CAIRO (AP) — Egypt's bickering government and opposition need to create "a sense of political and economic viability," giving businesses confidence and setting the stage for a vital international aid deal, U.S. Secretary of State John Kerry said Saturday.
Kerry stressed to business leaders the importance of Egyptians coming together around human rights, freedom and speech and religious tolerance. Equally essential, he said, is uniting "to meet the economic challenge of this particular moment."
Several hundred people protested outside the government offices where Kerry later met with Foreign Minister Amr Kamel. They burned Kerry's pictures and chanted that Washington was siding with President Mohammed Morsi's ruling Muslim Brotherhood.
Kerry arrived in Cairo, the latest stop on his first overseas trip as a member of President Barack Obama's second-term Cabinet, intending to press all sides to come to a basic agreement on Egypt's direction ahead of parliamentary elections that begin next month. A meeting with Morsi was set for Sunday.
Of great concern, too, is the ability of Egypt to undertake the reforms necessary to qualify for a $4.8 billion International Monetary Fund loan package. Steps could include increasing tax collections and curbing energy subsidies.

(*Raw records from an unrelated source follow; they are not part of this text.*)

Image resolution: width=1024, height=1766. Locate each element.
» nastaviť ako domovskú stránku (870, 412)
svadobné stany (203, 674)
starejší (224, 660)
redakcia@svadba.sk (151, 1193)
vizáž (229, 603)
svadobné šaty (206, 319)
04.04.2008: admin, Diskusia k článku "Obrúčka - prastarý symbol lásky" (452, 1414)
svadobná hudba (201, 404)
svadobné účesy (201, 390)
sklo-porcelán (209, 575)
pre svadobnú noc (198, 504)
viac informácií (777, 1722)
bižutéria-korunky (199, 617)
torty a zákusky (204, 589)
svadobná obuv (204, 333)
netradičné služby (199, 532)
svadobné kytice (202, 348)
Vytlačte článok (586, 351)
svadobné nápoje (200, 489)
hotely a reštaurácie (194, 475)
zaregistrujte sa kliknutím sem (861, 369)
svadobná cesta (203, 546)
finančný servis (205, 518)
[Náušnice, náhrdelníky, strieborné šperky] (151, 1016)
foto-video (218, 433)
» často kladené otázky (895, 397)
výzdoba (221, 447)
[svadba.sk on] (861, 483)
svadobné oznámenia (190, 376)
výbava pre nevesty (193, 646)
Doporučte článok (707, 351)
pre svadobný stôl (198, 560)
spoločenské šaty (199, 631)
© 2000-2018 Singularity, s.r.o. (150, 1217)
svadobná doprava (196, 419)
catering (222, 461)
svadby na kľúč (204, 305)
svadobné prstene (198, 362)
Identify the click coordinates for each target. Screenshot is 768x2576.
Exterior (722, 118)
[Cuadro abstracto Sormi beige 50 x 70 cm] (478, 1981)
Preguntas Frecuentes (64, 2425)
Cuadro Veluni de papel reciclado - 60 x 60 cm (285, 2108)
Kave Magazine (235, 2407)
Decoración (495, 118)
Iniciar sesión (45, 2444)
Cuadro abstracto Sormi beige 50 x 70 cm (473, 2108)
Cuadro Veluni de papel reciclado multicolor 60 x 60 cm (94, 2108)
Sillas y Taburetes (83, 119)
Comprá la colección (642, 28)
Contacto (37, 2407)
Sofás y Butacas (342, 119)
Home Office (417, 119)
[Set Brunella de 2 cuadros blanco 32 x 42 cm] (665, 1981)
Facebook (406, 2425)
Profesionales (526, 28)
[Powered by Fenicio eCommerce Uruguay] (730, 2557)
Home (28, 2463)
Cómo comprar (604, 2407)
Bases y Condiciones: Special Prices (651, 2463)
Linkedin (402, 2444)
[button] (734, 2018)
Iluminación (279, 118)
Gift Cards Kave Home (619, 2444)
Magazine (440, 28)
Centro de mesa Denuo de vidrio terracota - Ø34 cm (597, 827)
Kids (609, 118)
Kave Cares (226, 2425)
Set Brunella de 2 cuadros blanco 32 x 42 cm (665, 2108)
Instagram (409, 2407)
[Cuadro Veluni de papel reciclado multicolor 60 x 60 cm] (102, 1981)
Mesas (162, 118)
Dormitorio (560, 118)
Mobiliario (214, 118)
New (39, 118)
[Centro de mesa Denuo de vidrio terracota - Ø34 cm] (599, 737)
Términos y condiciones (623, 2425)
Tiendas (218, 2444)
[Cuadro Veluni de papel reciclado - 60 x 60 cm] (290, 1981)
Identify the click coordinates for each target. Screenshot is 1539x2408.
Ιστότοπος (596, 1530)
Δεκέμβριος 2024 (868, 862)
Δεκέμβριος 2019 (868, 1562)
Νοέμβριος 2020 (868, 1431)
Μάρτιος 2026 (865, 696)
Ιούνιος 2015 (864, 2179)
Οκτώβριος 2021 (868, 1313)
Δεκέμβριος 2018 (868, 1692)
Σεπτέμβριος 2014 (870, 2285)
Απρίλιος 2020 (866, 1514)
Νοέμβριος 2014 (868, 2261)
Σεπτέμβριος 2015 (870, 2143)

Agreement with the IMF, contingent on ending the political chaos that has ensued since Morsi's election, would unlock significant U.S. assistance, including portions of Obama's $1 billion pledge last April.
"It is paramount, essential, urgent," Kerry told business leaders, "that the Egyptian economy gets stronger, gets back on its feet and it's very clear that there is a circle of connections in how that can happen.
"To attract capital, to bring money back here, to give business the confidence to move forward, there has to be sense of security, there has to be a sense of political and economic viability."
After meeting with Kamel, Kerry spoke about how Egypt can surmount its challenges and become a strong and stable democracy, with a stable economy.
"I say with both humility and with a great deal of respect that getting there requires a genuine give-and-take among Egypt's political leaders and civil society groups just as we are continuing to struggle with that in our own country," Kerry told reporters.
"There must be a willingness on all sides to make meaningful compromises on the issues that matter most to all of the Egyptian people."
Earlier, Kerry said he would tell Morsi in their meeting that U.S. assistance would depend on Egyptian reforms and the IMF agreement.
"It is clear to us that the IMF arrangement needs to be reached and we need to give the market place some confidence," Kerry said.
The political turmoil has scared away tourists and foreign investors, eroding Egypt's foreign reserves by nearly two-thirds of what it was before the uprising. Those reserves, which stand at less than $14 billion, are needed to pay for subsidies that millions of poor Egyptians rely on for survival.
Kerry met with opposition figures before a round-table discussion with members of the business community. He described the first session as "very, very spirited."
According to the U.S. State Department, Kerry also spoke by telephone with Mohammed ElBaradei, a Nobel laureate who heads the National Salvation Front, an opposition coalition calling for an election boycott.
Kerry met with Amr Moussa, a former minister under ex-President Hosni Mubarak who's now aligned with the Salvation Front. Moussa, an ex-Arab League head, ran for president last summer.
A statement from Moussa's office said the two talked about how the U.S. could support Egypt economically.
Kerry's talks with the league's current leader, Nabil Elaraby, covered the uprising in Syria, where 70,000 people have died in fighting over nearly two years.
The Salvation Front says it could consider participating in elections if parts of a new constitution are changed, police stop using excessive force against protesters and if an inclusive government of the Christian minority, women, and liberals is formed.
They say now is not the time for elections that will further polarize the country while violent clashes continue to take place between protesters and security forces, further shaking the faltering economy.
They accuse Morsi and the Brotherhood of dominating power in Egypt, effectively stepping in to the same role as Mubarak and failing to carry out reforms while also seeking to instill a more religiously conservative system.
Morsi's administration and the Brotherhood say their opponents, who have trailed significantly behind Islamists in all elections since the uprising, are running away from the challenge of the ballot box and are trying to overturn democratic gains.
Egypt has been locked in political crisis for months amid successive waves of protests against Morsi that have turned into deadly clashes and rioting.
As Kerry was meeting with opposition figures, including some who have joined the election boycott, activists in the Nile Delta city of Mansoura say a 35-year-old protester was killed when an armored police vehicle crushed him to death during violent anti-Morsi protests before dawn on Saturday.
A 14-year-old boy was reported to be shot in the head and critically wounded.
In the restive Suez Canal city of Port Said, a police vehicle ran over five people Saturday after protesters marching along a main street refused to allow the car through.
Kerry's visit to Egypt is the sixth leg of a nine-nation trip through Europe and the Middle East.